- [Your goal]
Locate the word "cloud" in the data below, then copy every line that holds it.

- [Input]
■ ■ ■ ■ ■ ■ ■

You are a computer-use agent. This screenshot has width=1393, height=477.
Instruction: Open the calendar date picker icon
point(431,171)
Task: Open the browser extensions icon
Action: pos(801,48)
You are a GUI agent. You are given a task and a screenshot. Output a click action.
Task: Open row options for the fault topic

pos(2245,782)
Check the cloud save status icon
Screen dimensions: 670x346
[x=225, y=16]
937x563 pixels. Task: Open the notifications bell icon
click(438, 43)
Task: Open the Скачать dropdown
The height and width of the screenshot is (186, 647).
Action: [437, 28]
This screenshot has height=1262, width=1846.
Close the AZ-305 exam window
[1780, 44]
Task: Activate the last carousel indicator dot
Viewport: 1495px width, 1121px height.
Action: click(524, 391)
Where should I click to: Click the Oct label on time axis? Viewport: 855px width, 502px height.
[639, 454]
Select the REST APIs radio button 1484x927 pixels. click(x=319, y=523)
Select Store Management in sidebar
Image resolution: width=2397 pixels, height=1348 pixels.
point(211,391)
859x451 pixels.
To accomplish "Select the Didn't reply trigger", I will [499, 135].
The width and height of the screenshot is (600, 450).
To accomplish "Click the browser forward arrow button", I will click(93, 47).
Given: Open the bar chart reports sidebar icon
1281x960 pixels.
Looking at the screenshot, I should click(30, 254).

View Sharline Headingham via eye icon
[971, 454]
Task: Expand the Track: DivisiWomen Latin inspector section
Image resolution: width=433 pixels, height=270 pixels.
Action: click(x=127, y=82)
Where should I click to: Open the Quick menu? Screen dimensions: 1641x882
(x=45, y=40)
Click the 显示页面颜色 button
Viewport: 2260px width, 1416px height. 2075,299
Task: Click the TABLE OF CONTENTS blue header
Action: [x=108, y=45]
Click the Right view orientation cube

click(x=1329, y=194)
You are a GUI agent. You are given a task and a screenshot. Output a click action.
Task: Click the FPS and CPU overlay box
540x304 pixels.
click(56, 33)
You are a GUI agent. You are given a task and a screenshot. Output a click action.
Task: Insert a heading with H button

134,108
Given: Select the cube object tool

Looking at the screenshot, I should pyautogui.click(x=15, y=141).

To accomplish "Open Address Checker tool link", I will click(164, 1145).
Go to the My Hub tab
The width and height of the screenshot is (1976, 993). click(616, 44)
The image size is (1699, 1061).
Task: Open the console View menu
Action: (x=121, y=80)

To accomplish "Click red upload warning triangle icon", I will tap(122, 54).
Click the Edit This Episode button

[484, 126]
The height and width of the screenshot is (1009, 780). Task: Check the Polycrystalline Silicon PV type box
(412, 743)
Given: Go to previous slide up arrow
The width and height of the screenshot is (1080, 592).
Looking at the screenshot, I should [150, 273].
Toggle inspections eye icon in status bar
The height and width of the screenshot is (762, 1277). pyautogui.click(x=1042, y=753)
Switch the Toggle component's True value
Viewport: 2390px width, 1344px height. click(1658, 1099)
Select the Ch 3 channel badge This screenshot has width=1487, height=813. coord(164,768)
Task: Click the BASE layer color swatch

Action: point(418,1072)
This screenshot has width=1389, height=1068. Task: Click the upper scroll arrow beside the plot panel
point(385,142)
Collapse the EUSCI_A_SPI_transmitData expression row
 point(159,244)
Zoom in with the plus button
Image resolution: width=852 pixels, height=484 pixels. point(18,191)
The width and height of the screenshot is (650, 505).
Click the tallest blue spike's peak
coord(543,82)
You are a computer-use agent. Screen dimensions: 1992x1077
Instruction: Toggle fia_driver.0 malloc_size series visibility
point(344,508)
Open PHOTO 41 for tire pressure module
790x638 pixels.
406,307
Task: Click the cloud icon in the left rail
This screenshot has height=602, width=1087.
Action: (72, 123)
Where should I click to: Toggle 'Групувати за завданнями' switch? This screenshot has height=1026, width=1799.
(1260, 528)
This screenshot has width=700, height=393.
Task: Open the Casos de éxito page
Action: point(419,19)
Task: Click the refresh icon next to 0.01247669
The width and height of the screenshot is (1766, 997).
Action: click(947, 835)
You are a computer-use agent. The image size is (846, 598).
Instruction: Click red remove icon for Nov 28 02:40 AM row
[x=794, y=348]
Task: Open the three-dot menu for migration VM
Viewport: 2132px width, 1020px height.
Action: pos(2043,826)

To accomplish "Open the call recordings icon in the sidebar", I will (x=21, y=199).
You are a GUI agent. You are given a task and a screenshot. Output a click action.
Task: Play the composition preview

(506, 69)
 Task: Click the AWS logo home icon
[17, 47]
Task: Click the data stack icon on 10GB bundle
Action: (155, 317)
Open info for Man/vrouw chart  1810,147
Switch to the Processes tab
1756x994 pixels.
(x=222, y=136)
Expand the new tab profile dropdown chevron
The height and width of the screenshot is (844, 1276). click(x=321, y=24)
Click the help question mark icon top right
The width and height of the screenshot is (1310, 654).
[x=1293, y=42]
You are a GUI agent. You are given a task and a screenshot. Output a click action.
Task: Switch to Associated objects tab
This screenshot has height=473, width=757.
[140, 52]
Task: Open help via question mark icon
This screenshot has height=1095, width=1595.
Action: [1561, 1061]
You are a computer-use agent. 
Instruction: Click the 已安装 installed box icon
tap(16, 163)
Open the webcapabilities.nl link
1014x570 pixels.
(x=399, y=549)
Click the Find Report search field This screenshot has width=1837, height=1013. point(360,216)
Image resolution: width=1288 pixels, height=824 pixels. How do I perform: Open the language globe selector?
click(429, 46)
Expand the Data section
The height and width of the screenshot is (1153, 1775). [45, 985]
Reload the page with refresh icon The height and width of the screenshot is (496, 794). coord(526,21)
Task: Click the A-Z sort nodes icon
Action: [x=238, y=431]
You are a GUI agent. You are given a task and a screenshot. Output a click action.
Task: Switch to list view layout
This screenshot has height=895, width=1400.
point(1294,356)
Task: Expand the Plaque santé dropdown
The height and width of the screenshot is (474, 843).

■ ■ ■ ■ ■ ■ ■

- [Expected answer]
Check the cloud save status icon
Task: Click the cloud icon in the left rail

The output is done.